Performa is pleased to announce Performa 11, the fourth edition of its internationally acclaimed biennial, taking place November 1–21, 2011 in New York City. From Opening Night, with the Performa Commission premiere by Elmgreen & Dragset, to the Grande Finale three weeks later, visitors will experience more than 100 performances, films, radio plays, concerts, and events by some of the world’s most exciting contemporary artists, including 12 Performa Commissions, 6 Performa Premieres, and a host of new Performa Projects by established and up-and-coming artists at locations throughout the city.
Once again, Performa’s innovative program, called “a gift to New York” by critic Jerry Saltz, and “a biennial at its experimental best” by Artforum, will showcase live or performance-related work across disciplines including visual art, music, dance, film, radio, comedy, architecture, and food, providing an unforgettable engagement with the vital urban landscape that is New York City.

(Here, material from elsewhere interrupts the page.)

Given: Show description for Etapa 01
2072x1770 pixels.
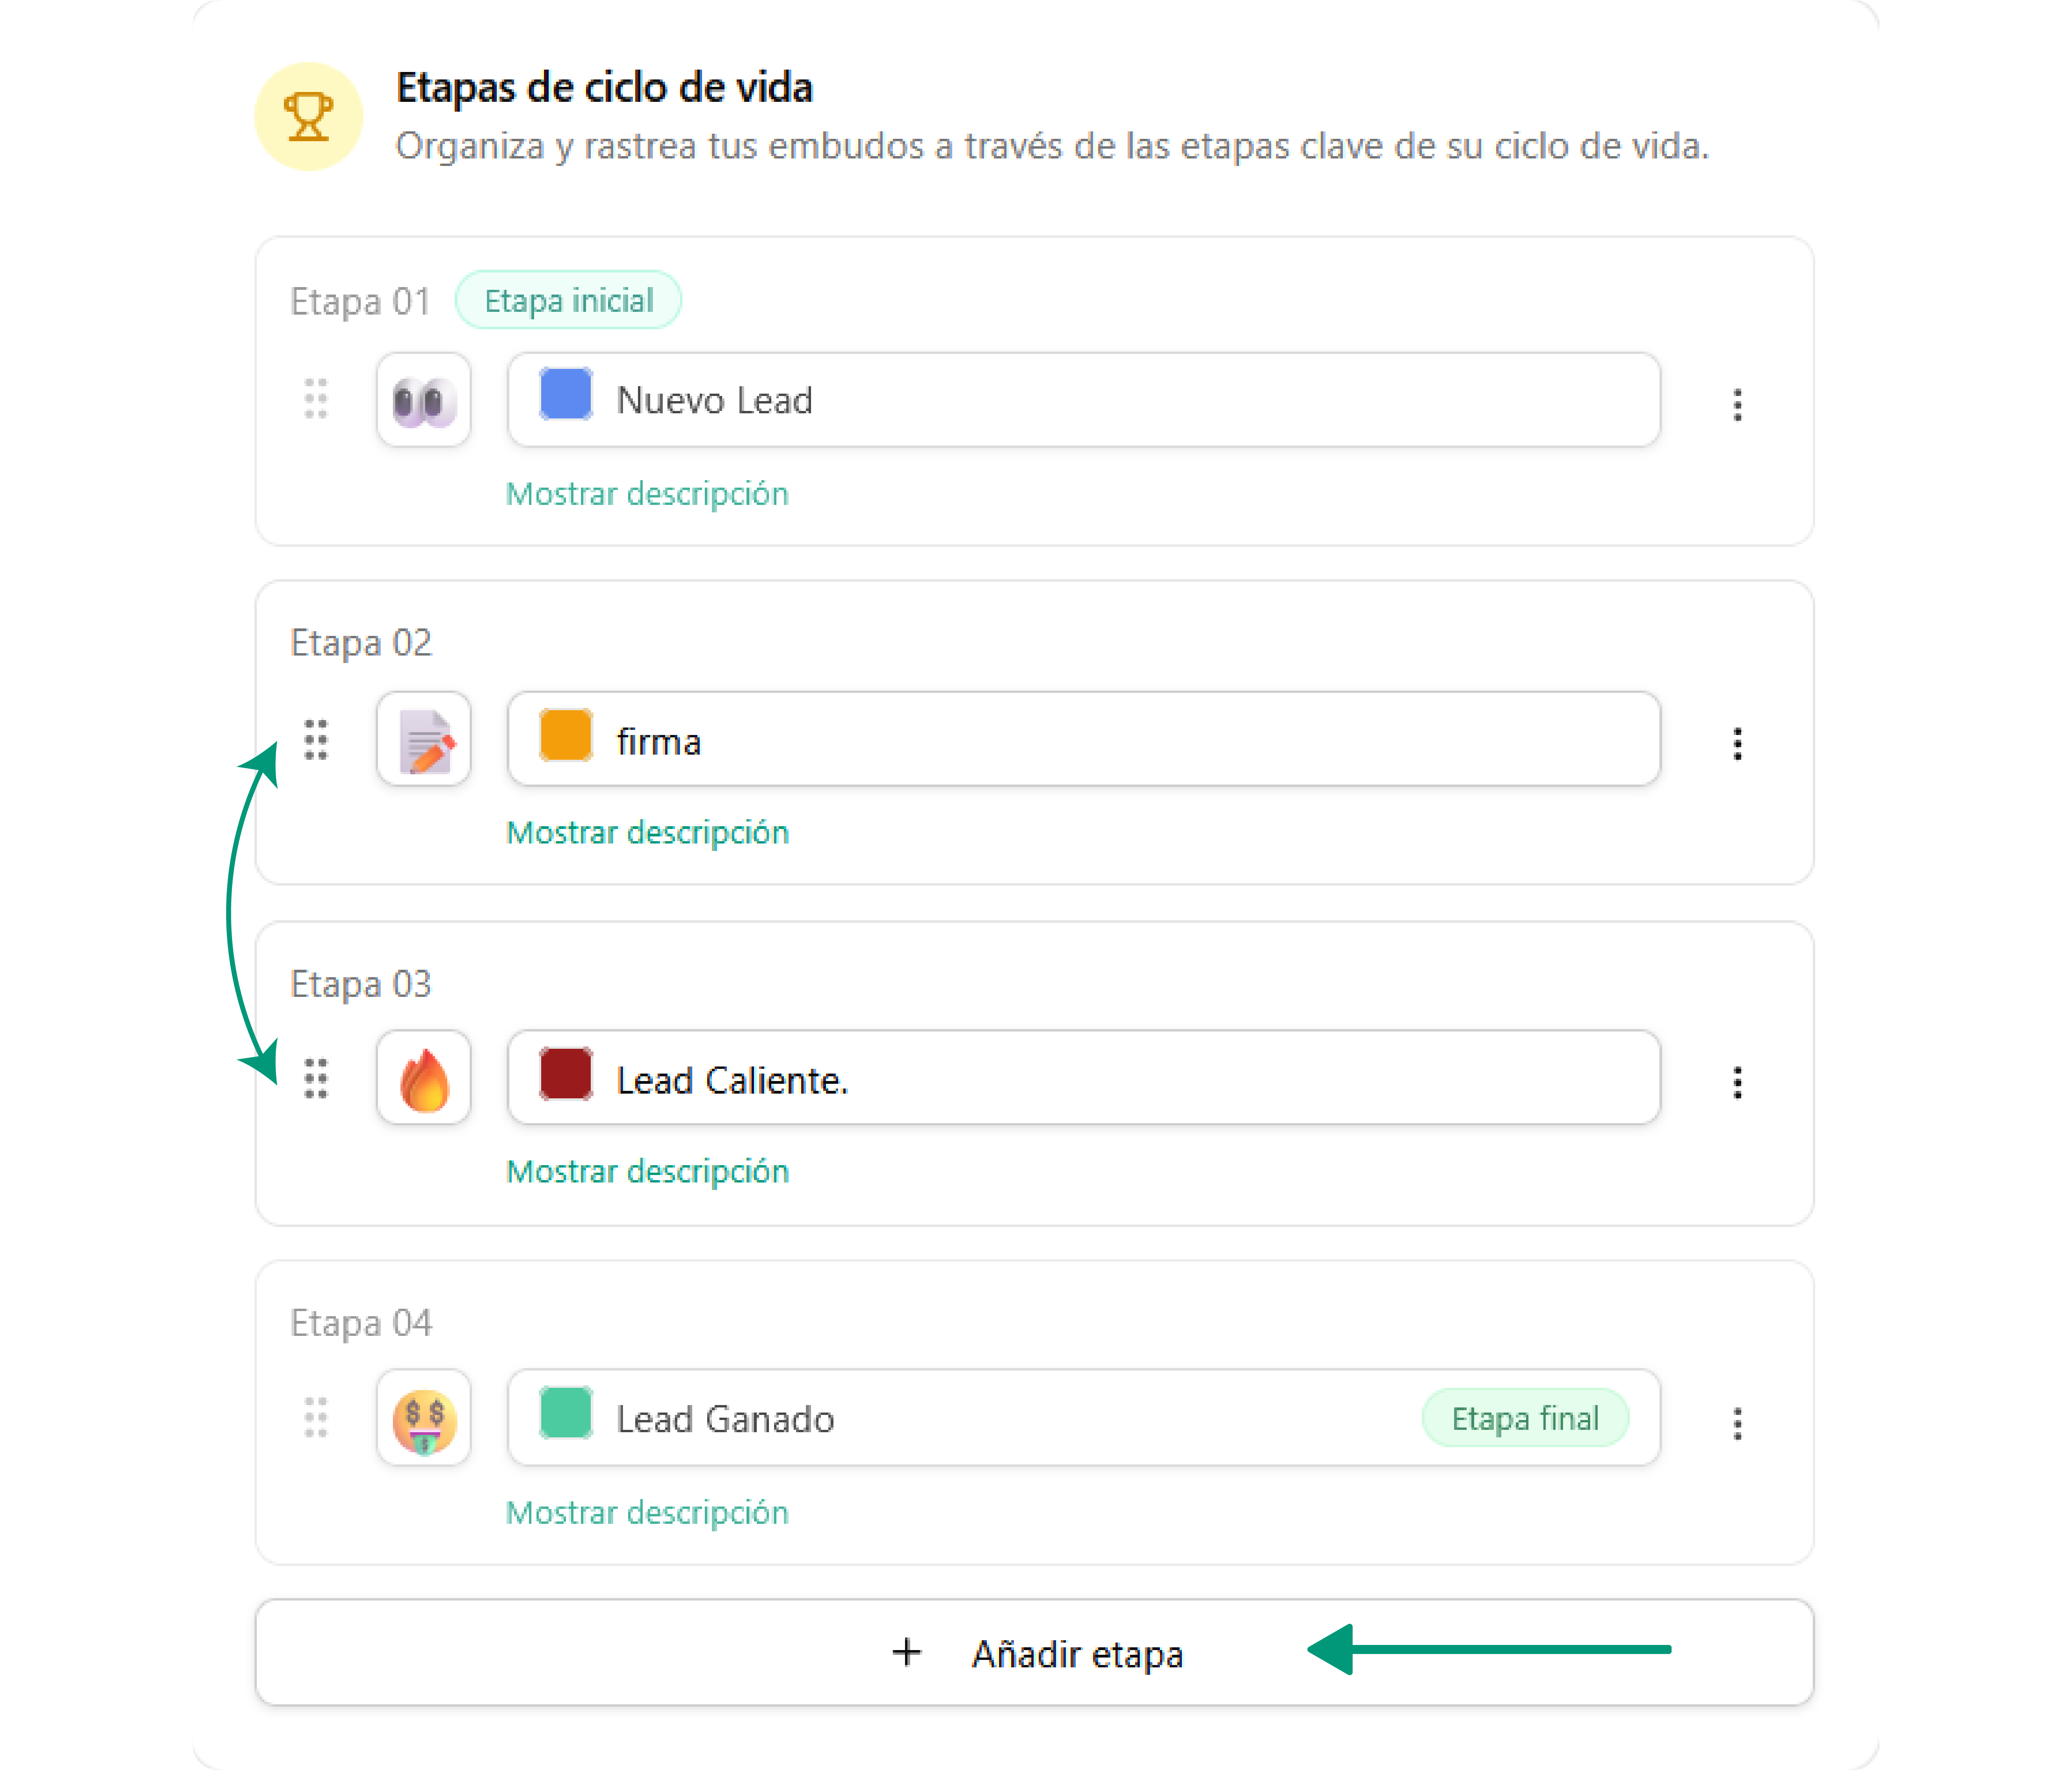Looking at the screenshot, I should coord(647,494).
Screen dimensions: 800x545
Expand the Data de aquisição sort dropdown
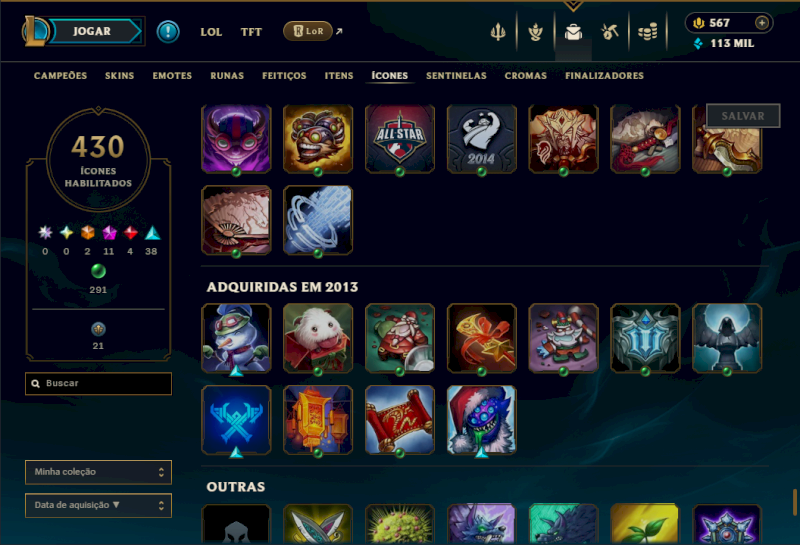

In just five years, Performa has re-imagined the biennial concept as a form of radical urbanism, commissioning and producing new work that creates profound and accessible experiences; exploring the role of the historical avant-garde; and showing the significance of live performance in shaping art in the twenty-first century. Bringing together international artists, writers, curators, and the Performa Consortium, the biennial is a highly curated, wide-ranging, and multi-disciplinary program that draws on history, current affairs, and visions of the future. Designed with the experience of the viewer at its center, the biennial engages audiences with the most exciting developments in contemporary art.
Performa’s renowned Commissions originate new performances by visual artists, many of whom have never worked live before. Commissions will range from a film by director Guy Maddin brought to life in unexpected ways; an epic dance battle influenced by Kabuki and hip hop by iona rozeal brown; a six-hour performance inspired by Mozart’s The Marriage of Figaro by Ragnar Kjartansson; a performance and installation stretching from New York to the savannahs of Africa by Mika Rottenberg and Jon Kessler; and a work that poignantly examines the opposing currents of creativity and censorship by Shirin Neshat. Other Performa Commissions include Simon Fujiwara, Frances Stark, Elmgreen & Dragset, Liz Magic Laser, Ming Wong, Tarek Atoui, and Gerard Byrne.
Presented in collaboration with a consortium of more than 40 cultural partners, including the New Museum, The Kitchen, the Museum of Modern Art, and Japan Society, Performa acts as a vital “think tank” for New York’s innovative arts institutions, and celebrates the creative history of the city, forging a new collaborative model for New York as the leading cultural capital of the future.
New this year, the Performa Institute will provide an original design for the research and educational component of the biennial. Situated in the Performa Hub, the Institute asks artists, curators, and writers to function as educators, providing daily lectures and demonstrations relating to the underlying themes of the biennial: Language, Translation, and Misinformation; Talking About Sculpture; Russian Constructivism; and Fluxus.
Performa 11 is curated by RoseLee Goldberg and Performa’s team of curators and producers, including Defne Ayas, Mark Beasley, Esa Nickle, Dougal Phillips, and Lana Wilson, and more than 25 curators from the Performa Consortium.
Tickets for Performa 11 go on sale in mid-September.
Major support by Toby Devan Lewis; Lambent Foundation; Andy Warhol Foundation for the Visual Arts; National Endowment for the Arts; David and Elaine Potter Foundation; Performa Board of Directors; and Performa Producers Circle.
About Performa:
Performa, a nonprofit multidisciplinary arts organization established by RoseLee Goldberg in 2004, is dedicated to exploring the critical role of live performance in the history of twentieth-century art and to encouraging new directions in performance for the twenty-first century. In 2005, Performa launched New York’s first performance biennial, Performa 05.